When participants are invited into genuine choice, they begin practicing something trauma may have interrupted: listening to themselves. 

The Practice of Agency

One of the central intentions of trauma-sensitive yoga is not achieving a particular posture or emotional state.

Instead, practice becomes an opportunity to strengthen agency.

Agency is our capacity to notice our experience, recognize our needs, make intentional choices, and trust that those choices matter.

For many people, these abilities feel ordinary. For many trauma survivors, they are anything but.

Something as simple as deciding whether to raise an arm, close the eyes, or remain seated becomes an opportunity to practice choice in an environment where there is no "wrong" answer.

These moments may seem small, but they accumulate over time.

Each invitation to notice.

Each opportunity to choose.

Each experience of having one's decisions respected.

Together, they begin telling a different story than trauma once did—a story in which a person's inner experience is worthy of attention and trust.

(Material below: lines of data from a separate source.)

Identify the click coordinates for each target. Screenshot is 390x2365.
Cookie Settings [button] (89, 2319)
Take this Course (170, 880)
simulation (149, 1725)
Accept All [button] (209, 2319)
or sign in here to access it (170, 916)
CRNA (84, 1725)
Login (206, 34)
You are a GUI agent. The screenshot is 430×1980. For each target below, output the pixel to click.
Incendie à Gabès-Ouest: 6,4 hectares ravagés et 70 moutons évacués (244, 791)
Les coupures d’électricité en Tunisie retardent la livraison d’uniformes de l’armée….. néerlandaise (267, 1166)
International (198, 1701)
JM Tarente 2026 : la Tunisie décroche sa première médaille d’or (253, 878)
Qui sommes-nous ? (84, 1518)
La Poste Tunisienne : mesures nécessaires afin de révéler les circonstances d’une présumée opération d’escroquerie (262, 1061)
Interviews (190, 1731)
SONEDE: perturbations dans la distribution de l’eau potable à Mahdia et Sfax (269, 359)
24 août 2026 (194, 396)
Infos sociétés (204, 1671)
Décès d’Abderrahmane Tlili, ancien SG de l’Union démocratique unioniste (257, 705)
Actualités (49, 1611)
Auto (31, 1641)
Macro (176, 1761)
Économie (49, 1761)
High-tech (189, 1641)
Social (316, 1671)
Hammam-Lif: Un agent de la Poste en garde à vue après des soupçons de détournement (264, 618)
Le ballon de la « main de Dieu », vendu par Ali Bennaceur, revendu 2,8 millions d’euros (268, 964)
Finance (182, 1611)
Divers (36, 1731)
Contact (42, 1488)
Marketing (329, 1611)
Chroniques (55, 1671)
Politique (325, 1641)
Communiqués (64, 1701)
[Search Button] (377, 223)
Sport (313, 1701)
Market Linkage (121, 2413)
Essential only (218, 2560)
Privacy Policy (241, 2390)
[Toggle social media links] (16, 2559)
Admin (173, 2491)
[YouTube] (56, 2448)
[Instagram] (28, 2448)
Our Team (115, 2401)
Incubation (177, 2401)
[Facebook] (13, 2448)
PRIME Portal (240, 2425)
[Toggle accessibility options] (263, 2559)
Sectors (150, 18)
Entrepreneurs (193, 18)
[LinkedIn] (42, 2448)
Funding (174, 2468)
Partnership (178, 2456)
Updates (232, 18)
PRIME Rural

Walking Beside Rather Than Leading Ahead

Perhaps one of the greatest gifts we can offer another person is not certainty, but companionship.

Practicing Aparigraha asks us to release our attachment to another person's healing unfolding according to our timeline or expectations. This does not mean becoming passive or indifferent. Rather, it invites us to remain deeply engaged while letting go of the belief that we know exactly what someone else's path should look like.

Instead of leading from the front, we begin walking beside.

Instead of trying to fix, we become curious.

Instead of asking, How do I help this person heal? we begin asking, How can I support this person's relationship with their own inner wisdom?

For trauma-sensitive practitioners, this is a profound shift.

Our role is not to replace someone else's knowing with our expertise.

It is to help create the conditions in which that inner knowing can gradually become accessible again.

An Invitation to Practice

Trauma often teaches people that safety depends on abandoning their own experience in favor of someone else's authority.

Healing offers another possibility.

Each time a person is invited to pause, notice what they are sensing, and make a choice that feels right for them, they are practicing something much larger than yoga. They are strengthening their capacity to trust themselves again.

As teachers, therapists, and helping professionals, perhaps our most important work is not guiding people toward the answers we believe they need. Perhaps it is creating the conditions in which they can begin discovering their own.

This work asks us to practice as much inwardly as outwardly. It invites us to continually examine our own assumptions, our own attachments, and the ways our personal histories shape our relationships with those we serve. In doing so, we become better able to offer something that trauma so often interrupts: a relationship in which choice is honored, wisdom is shared rather than imposed, and healing is allowed to unfold in its own time.

In that sense, trauma-sensitive care is not simply about avoiding harm. It is about cultivating relationships where curiosity is valued over certainty, collaboration over control, and choice over compliance.